The same fabric that covers the front bucket seats and the rear bench seat is also used on the side panels and door panels as well as the blank plate that fills the rectangular space on the dashboard where an optional radio would be located.

None of the seats has a headrest but the door panels have convenient storage pockets.

On the dashboard to the left of the black two-spoke steering wheel with its 360-degree black horn ring is the ignition switch. It’s next to a lever protruding from the dashboard that operates the turn signals, up for left and down for right.

All of the instrumentation is clustered in front of the driver around the 140-kilometer speedometer, which translates to a top speed of about 85 mph.

Mr. Donley doubts that he could ever push the chrome-plated accelerator far enough to achieve such a speed.

On the side of the car at the right end of the rear seat is a metal ring dangling by a wire. A sharp tug of the ring releases the door covering the gas cap on the right rear fender.

Opening the left door exposes the door jamb on which is cleverly hidden a lever that opens the trunk lid. Once the trunk is open, the spare tire can be seen in its space on the floor and what appears to be a 6.5-gallon gasoline can mounted on the inside of the right rear fender.

Under the engine hood at the other end of the almost 13-foot-long Skoda is an Autopal brass radiator.

On a structural cross member at the top of the radiator is a small pulley around which is a wire. Following the wire down to the bottom of the radiator, we find it is attached to a window-shadelike affair that can be raised by pulling on the other end, which is at the driver’s fingertips inside the cockpit. In the cold winter this apparatus helps maintain the engine temperature.

Crowning the small engine are two chrome-plated air cleaners, each feeding a single carburetor. Attached to the firewall is a brake-fluid reservoir made of glass.

The manually operated convertible top is raised or lowered with a small amount of effort. A black boot secured by 15 snaps covers the top when it is lowered.The 45-year-old Skoda features independent rear suspension which, Mr. Donley says, “makes it a great-riding car for its age.”
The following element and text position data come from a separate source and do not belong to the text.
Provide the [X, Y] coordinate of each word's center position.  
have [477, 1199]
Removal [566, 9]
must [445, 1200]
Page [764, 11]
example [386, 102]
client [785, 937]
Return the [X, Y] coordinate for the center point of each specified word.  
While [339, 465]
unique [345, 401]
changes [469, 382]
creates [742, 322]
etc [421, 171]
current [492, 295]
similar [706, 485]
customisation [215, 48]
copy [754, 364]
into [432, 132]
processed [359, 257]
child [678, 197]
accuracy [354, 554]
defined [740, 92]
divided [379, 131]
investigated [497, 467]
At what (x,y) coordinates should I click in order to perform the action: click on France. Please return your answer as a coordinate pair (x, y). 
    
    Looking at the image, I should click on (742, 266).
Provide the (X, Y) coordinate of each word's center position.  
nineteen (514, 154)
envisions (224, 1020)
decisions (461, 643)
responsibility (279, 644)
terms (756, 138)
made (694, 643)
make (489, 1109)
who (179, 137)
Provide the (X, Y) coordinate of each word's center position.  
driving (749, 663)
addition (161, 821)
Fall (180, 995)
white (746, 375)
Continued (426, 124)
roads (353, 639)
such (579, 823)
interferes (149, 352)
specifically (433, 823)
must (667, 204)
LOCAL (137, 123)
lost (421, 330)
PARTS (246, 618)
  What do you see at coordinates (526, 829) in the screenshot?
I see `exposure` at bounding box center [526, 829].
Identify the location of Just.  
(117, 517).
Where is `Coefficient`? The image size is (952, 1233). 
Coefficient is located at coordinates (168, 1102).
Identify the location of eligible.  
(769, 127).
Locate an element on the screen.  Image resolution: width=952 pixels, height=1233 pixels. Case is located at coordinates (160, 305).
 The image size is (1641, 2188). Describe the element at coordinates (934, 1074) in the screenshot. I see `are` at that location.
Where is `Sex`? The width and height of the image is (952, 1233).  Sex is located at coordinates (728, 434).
He left the country before the car was completed, but returned a year or so later. He says the finished car looked better than when it left the Kvasing factory in Mlada Boleslav in 1960.In the spring of 2001 the car was trucked to Amsterdam and then shipped to Baltimore. Mr. Donley rented a truck on which to transport his Skoda home to Bethesda. He wanted to check the steering and brakes before trusting it on the highway.

His only surprise was finding the starting operation a challenge. He now attributes that to inexperience.

On the occasional fair-weather day Mr. Donley, CIO of Acterna in Germantown, will drive his convertible to work.

“I love going out in that car,” he says. He is easy to identify. He’s the one in the red car with mudflaps labeled “SKODA.”